◆ **TASK PROMPT**: Below are the entries. Transcribe exactly the lines from the one with "This screenshot has height=720, width=1280." through the one with "Task: Select the fourth banner carousel dot", ends included, and leave out all others.

◆ **DATA**:

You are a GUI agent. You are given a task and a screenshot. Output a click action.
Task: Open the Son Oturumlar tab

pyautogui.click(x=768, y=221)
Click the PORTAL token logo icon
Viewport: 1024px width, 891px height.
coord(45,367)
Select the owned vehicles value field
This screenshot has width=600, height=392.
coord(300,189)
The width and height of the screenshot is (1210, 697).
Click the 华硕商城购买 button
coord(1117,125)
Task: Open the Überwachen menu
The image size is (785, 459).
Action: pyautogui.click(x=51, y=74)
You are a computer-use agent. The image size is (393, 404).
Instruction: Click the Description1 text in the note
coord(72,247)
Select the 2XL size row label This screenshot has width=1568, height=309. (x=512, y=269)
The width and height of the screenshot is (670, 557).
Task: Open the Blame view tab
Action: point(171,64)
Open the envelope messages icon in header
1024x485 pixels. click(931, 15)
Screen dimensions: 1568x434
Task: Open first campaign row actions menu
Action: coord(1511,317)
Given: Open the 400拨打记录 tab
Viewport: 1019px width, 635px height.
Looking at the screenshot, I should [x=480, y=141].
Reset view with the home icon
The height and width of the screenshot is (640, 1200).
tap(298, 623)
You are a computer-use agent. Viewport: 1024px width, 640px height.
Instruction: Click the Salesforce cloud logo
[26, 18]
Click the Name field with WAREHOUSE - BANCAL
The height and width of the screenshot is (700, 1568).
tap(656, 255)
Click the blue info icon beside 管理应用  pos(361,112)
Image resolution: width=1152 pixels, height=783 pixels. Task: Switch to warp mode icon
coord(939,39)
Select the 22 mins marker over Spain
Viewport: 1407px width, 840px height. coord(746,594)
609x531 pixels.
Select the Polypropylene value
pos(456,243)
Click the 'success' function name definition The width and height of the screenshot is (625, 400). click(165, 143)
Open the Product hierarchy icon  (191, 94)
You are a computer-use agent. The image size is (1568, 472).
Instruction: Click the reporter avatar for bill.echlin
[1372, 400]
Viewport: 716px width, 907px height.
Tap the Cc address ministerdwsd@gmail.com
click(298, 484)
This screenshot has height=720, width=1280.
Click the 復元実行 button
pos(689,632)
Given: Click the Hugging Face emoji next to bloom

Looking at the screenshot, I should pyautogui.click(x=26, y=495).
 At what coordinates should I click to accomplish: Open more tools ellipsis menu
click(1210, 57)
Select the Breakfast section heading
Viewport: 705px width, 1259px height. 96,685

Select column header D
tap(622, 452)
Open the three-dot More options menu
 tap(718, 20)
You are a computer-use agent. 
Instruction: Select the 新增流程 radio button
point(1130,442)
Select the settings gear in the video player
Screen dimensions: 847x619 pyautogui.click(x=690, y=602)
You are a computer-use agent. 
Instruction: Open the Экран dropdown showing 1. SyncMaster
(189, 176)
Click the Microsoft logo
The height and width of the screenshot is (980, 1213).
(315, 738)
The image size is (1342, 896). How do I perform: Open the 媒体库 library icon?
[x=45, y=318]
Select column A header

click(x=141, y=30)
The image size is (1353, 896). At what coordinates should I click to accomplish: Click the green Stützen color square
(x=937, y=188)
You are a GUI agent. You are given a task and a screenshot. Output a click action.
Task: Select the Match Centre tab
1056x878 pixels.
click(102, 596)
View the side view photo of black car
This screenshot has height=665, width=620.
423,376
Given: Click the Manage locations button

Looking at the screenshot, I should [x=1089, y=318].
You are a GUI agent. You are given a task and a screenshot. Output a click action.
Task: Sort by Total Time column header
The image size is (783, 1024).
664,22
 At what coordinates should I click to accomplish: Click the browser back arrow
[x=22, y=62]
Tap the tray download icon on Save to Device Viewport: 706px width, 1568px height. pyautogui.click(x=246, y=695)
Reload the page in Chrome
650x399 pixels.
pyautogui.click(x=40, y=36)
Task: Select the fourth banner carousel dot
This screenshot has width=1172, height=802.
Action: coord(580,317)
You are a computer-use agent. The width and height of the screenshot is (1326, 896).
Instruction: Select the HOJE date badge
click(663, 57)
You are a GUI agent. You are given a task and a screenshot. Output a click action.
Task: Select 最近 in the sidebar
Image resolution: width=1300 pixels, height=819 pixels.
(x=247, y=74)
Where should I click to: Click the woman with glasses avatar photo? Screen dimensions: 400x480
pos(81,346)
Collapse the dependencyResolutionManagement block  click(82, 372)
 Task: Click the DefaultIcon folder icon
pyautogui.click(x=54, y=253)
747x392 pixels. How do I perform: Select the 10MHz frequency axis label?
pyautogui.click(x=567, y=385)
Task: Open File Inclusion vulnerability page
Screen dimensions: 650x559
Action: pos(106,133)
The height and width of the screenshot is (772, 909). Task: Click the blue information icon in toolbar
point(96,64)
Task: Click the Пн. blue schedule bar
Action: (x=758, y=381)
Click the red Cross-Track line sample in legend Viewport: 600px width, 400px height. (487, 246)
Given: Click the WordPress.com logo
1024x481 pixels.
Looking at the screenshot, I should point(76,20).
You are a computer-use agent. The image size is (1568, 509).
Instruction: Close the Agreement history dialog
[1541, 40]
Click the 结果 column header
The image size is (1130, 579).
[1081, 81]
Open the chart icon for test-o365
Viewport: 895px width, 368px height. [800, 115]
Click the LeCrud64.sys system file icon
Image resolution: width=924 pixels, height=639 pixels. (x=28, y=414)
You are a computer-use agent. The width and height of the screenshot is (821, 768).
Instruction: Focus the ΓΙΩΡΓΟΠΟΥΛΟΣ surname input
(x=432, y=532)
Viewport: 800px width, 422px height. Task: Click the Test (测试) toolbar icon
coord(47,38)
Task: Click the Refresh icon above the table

◆ **WRITTEN ANSWER**:
This screenshot has height=720, width=1280.
Click the 復元実行 button
pos(689,632)
Given: Click the Hugging Face emoji next to bloom

Looking at the screenshot, I should pyautogui.click(x=26, y=495).
 At what coordinates should I click to accomplish: Open more tools ellipsis menu
click(1210, 57)
Select the Breakfast section heading
Viewport: 705px width, 1259px height. 96,685

Select column header D
tap(622, 452)
Open the three-dot More options menu
 tap(718, 20)
You are a computer-use agent. 
Instruction: Select the 新增流程 radio button
point(1130,442)
Select the settings gear in the video player
Screen dimensions: 847x619 pyautogui.click(x=690, y=602)
You are a computer-use agent. 
Instruction: Open the Экран dropdown showing 1. SyncMaster
(189, 176)
Click the Microsoft logo
The height and width of the screenshot is (980, 1213).
(315, 738)
The image size is (1342, 896). How do I perform: Open the 媒体库 library icon?
[x=45, y=318]
Select column A header

click(x=141, y=30)
The image size is (1353, 896). At what coordinates should I click to accomplish: Click the green Stützen color square
(x=937, y=188)
You are a GUI agent. You are given a task and a screenshot. Output a click action.
Task: Select the Match Centre tab
1056x878 pixels.
click(102, 596)
View the side view photo of black car
This screenshot has height=665, width=620.
423,376
Given: Click the Manage locations button

Looking at the screenshot, I should [x=1089, y=318].
You are a GUI agent. You are given a task and a screenshot. Output a click action.
Task: Sort by Total Time column header
The image size is (783, 1024).
664,22
 At what coordinates should I click to accomplish: Click the browser back arrow
[x=22, y=62]
Tap the tray download icon on Save to Device Viewport: 706px width, 1568px height. pyautogui.click(x=246, y=695)
Reload the page in Chrome
650x399 pixels.
pyautogui.click(x=40, y=36)
Task: Select the fourth banner carousel dot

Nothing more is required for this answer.